**Required action:** Rewrite the entries below as a numbered list, one line per item, and omit any blank lines.
--*--
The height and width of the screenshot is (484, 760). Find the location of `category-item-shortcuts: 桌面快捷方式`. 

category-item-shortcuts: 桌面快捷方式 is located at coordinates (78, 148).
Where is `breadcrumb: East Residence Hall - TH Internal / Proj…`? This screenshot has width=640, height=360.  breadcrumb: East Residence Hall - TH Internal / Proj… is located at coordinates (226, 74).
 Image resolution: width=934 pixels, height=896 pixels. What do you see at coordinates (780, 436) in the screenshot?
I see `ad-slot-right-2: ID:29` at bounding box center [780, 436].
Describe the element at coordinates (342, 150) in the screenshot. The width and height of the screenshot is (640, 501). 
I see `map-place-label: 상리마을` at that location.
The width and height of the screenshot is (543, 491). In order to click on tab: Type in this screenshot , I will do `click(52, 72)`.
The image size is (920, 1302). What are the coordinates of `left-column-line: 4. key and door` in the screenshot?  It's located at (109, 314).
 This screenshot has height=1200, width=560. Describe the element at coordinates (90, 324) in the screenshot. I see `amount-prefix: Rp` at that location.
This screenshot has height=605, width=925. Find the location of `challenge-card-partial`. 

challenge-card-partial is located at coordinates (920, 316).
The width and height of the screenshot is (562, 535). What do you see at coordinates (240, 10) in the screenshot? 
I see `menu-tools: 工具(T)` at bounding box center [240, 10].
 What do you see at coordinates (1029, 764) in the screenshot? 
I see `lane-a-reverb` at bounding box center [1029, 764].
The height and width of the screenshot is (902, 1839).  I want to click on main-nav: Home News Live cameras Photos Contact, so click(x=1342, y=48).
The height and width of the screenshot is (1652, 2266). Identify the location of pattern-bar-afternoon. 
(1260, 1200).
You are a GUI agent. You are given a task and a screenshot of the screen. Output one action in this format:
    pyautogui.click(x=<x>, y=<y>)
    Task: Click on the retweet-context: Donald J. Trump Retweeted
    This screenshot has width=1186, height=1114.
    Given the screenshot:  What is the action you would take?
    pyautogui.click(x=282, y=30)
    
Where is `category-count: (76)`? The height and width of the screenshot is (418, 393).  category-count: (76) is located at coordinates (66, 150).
--*--
**Written answer:**
1. The height and width of the screenshot is (484, 760). Find the location of `category-item-shortcuts: 桌面快捷方式`. 
2. category-item-shortcuts: 桌面快捷方式 is located at coordinates (78, 148).
3. Where is `breadcrumb: East Residence Hall - TH Internal / Proj…`? This screenshot has width=640, height=360.  breadcrumb: East Residence Hall - TH Internal / Proj… is located at coordinates (226, 74).
4.  Image resolution: width=934 pixels, height=896 pixels. What do you see at coordinates (780, 436) in the screenshot?
5. I see `ad-slot-right-2: ID:29` at bounding box center [780, 436].
6. Describe the element at coordinates (342, 150) in the screenshot. The width and height of the screenshot is (640, 501). 
7. I see `map-place-label: 상리마을` at that location.
8. The width and height of the screenshot is (543, 491). In order to click on tab: Type in this screenshot , I will do `click(52, 72)`.
9. The image size is (920, 1302). What are the coordinates of `left-column-line: 4. key and door` in the screenshot?  It's located at (109, 314).
10.  This screenshot has height=1200, width=560. Describe the element at coordinates (90, 324) in the screenshot. I see `amount-prefix: Rp` at that location.
11. This screenshot has height=605, width=925. Find the location of `challenge-card-partial`. 
12. challenge-card-partial is located at coordinates (920, 316).
13. The width and height of the screenshot is (562, 535). What do you see at coordinates (240, 10) in the screenshot? 
14. I see `menu-tools: 工具(T)` at bounding box center [240, 10].
15.  What do you see at coordinates (1029, 764) in the screenshot? 
16. I see `lane-a-reverb` at bounding box center [1029, 764].
17. The height and width of the screenshot is (902, 1839).  I want to click on main-nav: Home News Live cameras Photos Contact, so click(x=1342, y=48).
18. The height and width of the screenshot is (1652, 2266). Identify the location of pattern-bar-afternoon. 
19. (1260, 1200).
20. You are a GUI agent. You are given a task and a screenshot of the screen. Output one action in this format:
21.     pyautogui.click(x=<x>, y=<y>)
22.     Task: Click on the retweet-context: Donald J. Trump Retweeted
23.     This screenshot has width=1186, height=1114.
24.     Given the screenshot:  What is the action you would take?
25.     pyautogui.click(x=282, y=30)
26. Where is `category-count: (76)`? The height and width of the screenshot is (418, 393).  category-count: (76) is located at coordinates (66, 150).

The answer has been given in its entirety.